_Record extracts:_
========================

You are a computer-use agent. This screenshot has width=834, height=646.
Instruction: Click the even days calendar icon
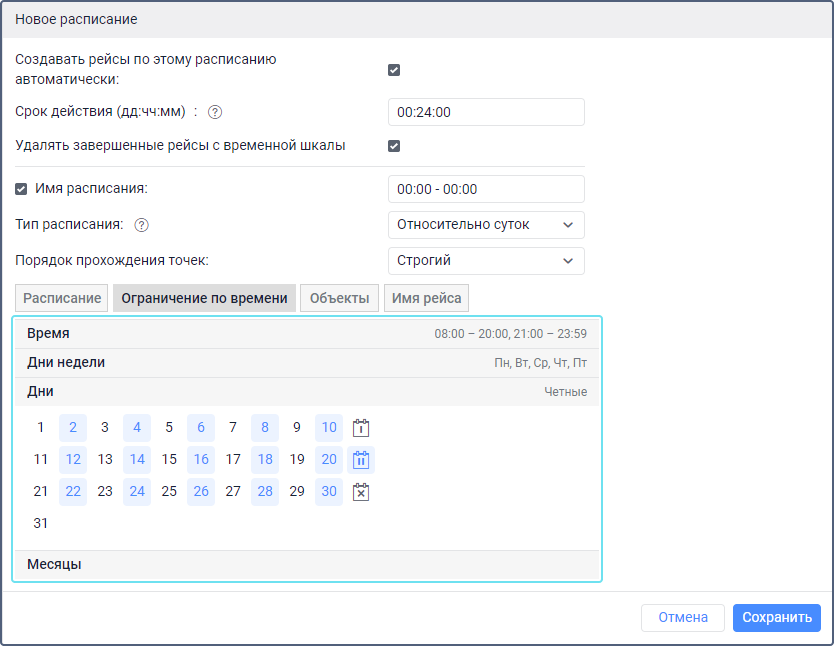(361, 460)
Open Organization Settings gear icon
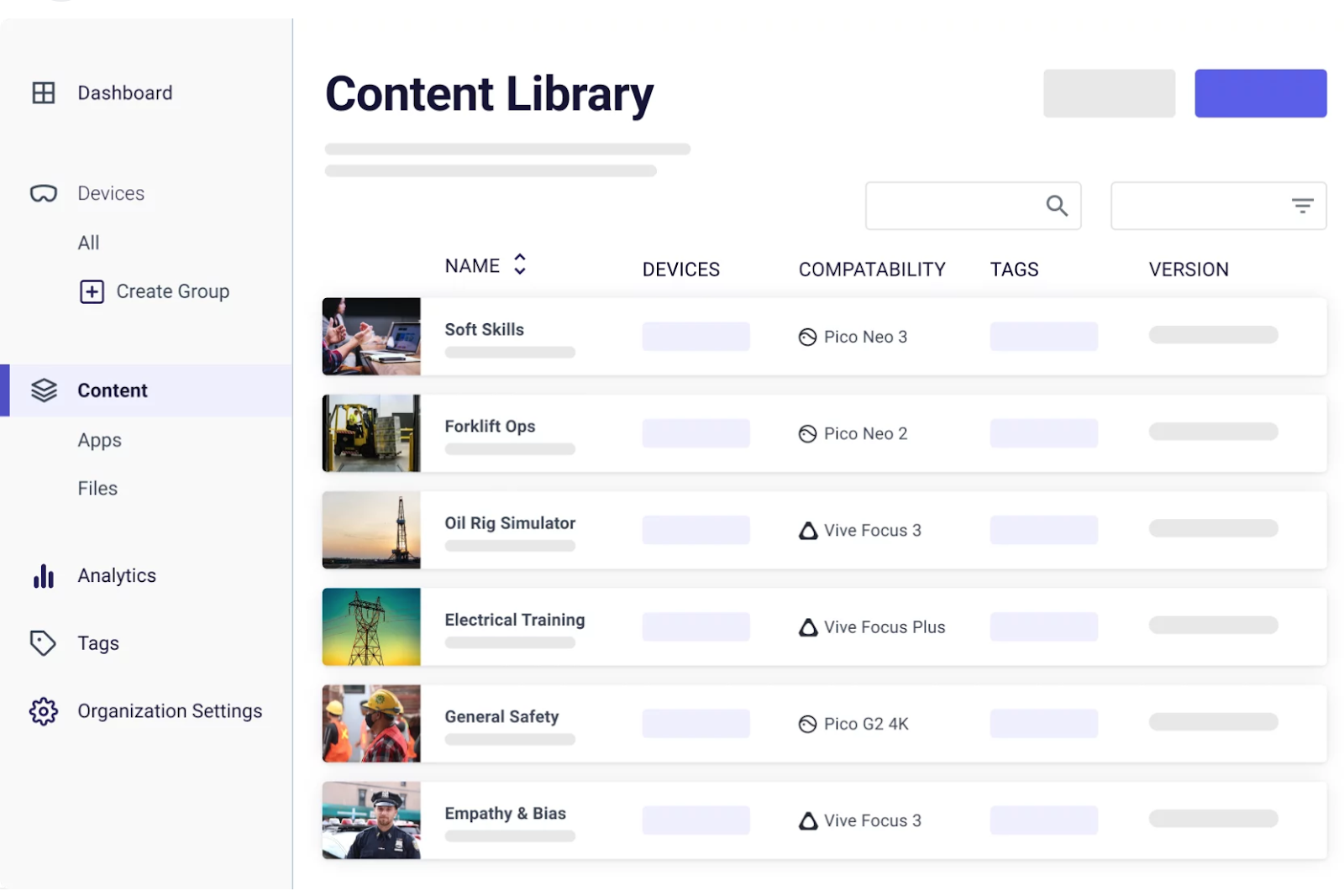Viewport: 1344px width, 896px height. tap(43, 710)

========================

Output the material above as a two-column CSV with the header input,output and one row per entry: the entry's text under input and its answer under output, each in a single quoted field with line breaks replaced by spaces. Leave the pictures out.

_Correct result:_
input,output
"You are a computer-use agent. This screenshot has width=834, height=646. Instruction: Click the even days calendar icon","(361, 460)"
"Open Organization Settings gear icon","Viewport: 1344px width, 896px height. tap(43, 710)"